Volta e meia sempre aparece alguma proposta como dar calote na dívida ou renegocia-la (que é quase a mesma coisa).

De fato, temos uma dívida grande e pagamos juros por isso (funciona como qualquer empréstimo pessoal, por exemplo, algo que espero que você faça de tudo para não precisar).

Claro, o governo tem de se financiar e paga juros para isso.

Mas voltando ao primeiro parágrafo, mesmo que achássemos razoável dar calote na dívida, quem seria, de fato, afetado com isso?

Será que apenas os bichos papões do mercado financeiro a detém?

Vamos conhecer um pouco mais do perfil da dívida brasileira hoje e entender quem financia nosso governo.

Por isso, continue lendo para saber mais sobre:

O que é e como funciona a dívida pública
Perfil da nossa dívida e quem a detém

O que é e como funciona a dívida pública

Como disse no início, não é porque se trata da dívida do governo que ela é diferente das outras. Pelo menos não em relação ao aspecto principal: Como qualquer outra dívida, o governo gastou mais do que ganhou e por isso teve de tomar um empréstimo.

A dívida pública bruta do Brasil está em R$ 3,7 trilhões ou cerca de 75% do PIB brasileiro.

Sim, é bastante e é preciso financiar isso.

Pessoas normais vão ao banco pedir dinheiro emprestado e (mesmo que a taxa de juros tenha caído muito) pagam um juro elevado para que tenham recursos liberados pelos bancos.

O governo consegue captar recursos de uma forma um pouco diferente.

Ele lança títulos públicos federais – esses mesmos que você pode adquirir pelo tesouro direto depois no mercado secundário.

Existe um leilão de compra e venda onde os dealers do Tesouro (instituições habilitadas a operar a dívida) lançam ofertas por uma taxa de juros que determinam. O Tesouro Nacional seleciona as melhores ofertas e vende os títulos.

Assim, o Tesouro Nacional se compromete a pagar a taxa de juros a que os títulos foram negociados. Lembrando que existem diversos tipos de títulos, sejam pré-fixados, pós-fixados ou vinculados à inflação.
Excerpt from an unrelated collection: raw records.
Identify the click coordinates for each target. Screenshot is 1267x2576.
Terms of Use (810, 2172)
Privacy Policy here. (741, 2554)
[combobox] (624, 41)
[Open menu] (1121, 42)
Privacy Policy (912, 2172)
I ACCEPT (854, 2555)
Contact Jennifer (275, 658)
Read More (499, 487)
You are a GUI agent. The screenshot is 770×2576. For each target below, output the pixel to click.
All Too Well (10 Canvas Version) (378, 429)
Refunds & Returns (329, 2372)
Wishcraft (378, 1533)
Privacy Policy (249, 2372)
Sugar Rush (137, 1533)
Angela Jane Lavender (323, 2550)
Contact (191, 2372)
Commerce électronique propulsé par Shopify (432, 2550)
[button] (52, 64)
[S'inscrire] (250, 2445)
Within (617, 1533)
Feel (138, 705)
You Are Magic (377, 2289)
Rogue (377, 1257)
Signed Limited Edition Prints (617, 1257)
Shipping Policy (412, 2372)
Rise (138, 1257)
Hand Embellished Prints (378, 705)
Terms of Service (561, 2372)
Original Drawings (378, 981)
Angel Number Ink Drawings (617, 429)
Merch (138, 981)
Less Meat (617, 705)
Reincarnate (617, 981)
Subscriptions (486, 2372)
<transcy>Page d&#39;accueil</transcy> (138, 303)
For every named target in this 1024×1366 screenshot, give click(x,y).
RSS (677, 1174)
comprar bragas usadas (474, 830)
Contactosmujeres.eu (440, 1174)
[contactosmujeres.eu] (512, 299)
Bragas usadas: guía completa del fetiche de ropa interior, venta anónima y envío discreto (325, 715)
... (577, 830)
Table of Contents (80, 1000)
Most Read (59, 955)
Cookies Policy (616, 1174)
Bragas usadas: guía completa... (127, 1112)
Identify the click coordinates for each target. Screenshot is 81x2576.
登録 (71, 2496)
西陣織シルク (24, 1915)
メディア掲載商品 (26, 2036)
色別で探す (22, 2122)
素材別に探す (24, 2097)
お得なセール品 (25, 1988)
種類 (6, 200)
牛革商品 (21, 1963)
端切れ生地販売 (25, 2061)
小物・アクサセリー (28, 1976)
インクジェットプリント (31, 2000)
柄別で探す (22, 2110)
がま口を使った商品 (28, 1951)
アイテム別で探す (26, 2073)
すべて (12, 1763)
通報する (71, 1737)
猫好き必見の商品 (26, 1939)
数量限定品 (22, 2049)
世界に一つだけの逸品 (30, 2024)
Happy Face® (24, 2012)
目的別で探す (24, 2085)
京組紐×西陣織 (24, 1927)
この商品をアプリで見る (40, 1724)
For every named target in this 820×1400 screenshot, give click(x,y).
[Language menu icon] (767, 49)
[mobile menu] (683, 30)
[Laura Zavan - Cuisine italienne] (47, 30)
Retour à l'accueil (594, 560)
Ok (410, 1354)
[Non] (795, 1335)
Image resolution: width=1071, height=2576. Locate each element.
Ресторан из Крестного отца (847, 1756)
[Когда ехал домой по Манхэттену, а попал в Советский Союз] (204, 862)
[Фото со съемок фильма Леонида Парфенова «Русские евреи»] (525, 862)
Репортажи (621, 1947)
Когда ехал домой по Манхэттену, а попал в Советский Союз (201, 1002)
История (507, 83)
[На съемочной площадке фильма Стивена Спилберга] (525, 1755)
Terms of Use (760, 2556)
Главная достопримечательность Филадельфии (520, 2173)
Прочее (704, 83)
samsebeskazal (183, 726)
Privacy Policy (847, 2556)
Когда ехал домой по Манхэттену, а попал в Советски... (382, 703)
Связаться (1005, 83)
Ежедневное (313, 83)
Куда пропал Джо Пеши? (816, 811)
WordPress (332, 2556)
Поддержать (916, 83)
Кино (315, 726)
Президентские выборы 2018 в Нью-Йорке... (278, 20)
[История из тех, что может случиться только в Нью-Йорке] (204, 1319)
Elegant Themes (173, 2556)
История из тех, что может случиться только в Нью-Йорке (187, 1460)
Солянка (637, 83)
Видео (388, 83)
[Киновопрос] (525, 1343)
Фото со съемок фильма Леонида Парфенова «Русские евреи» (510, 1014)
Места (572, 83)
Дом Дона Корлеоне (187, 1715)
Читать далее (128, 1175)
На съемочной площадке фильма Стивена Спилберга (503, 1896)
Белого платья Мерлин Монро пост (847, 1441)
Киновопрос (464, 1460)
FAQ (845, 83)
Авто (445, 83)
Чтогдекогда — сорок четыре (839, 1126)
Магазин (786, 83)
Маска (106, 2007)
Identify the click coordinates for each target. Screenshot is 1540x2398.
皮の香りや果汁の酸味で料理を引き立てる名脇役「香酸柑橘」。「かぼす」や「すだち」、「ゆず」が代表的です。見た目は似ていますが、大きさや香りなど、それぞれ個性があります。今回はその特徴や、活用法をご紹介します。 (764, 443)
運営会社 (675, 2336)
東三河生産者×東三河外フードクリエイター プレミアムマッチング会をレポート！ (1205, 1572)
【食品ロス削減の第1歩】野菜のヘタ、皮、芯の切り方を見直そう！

O governo, dessa forma, captou recursos através da emissão de títulos e irá pagar juros quando os títulos vencerem.

O Tesouro ainda realiza a rolagem de títulos. Ou seja, quando a dívida está perto do prazo de vencimento, o governo emite novos títulos para pagar aqueles anteriores que estão vencendo.

Essa prática é comum. Todos os países têm dívida pública, alguns mais outros menos.

É por isso que a história de que o país gasta mais de 40% do orçamento com pagamento da dívida não é verdade. Afinal, a maior parte do pagamento de juros e amortização é apenas rolagem e não pagamento de fato com recursos arrecadados com impostos.

O que é importante é a ideia de sustentabilidade da dívida, algo que piorou no Brasil nos últimos tempos, por isso o debate fiscal ganhou terreno por aqui.

Mas isso é papo para um outro texto.

O fato é que após o Tesouro Nacional emitir os títulos e os vender, as instituições dealers, que são instituições financeiras credenciadas pelo Tesouro Nacional com o objetivo de promover o desenvolvimento dos mercados: primário e secundário de títulos públicos, repassam eles para o mercado em geral, ou seja, para os outros investidores.

São exatamente eles que serão os financiadores da dívida.

Mas quem são esses detentores de fato dos títulos? As instituições que possuem a dívida pública?

Perfil da nossa dívida e quem a detém

O Tesouro Nacional gere a dívida e tem alguns objetivos sempre em seu radar.

Ao longo dos últimos anos, o Tesouro sempre buscou reduzir a parcela da dívida em títulos pós-fixados e aumentar a parcela em pré-fixado. Isso dá maior previsibilidade para a dívida e reduz o risco em relação a taxa de juros.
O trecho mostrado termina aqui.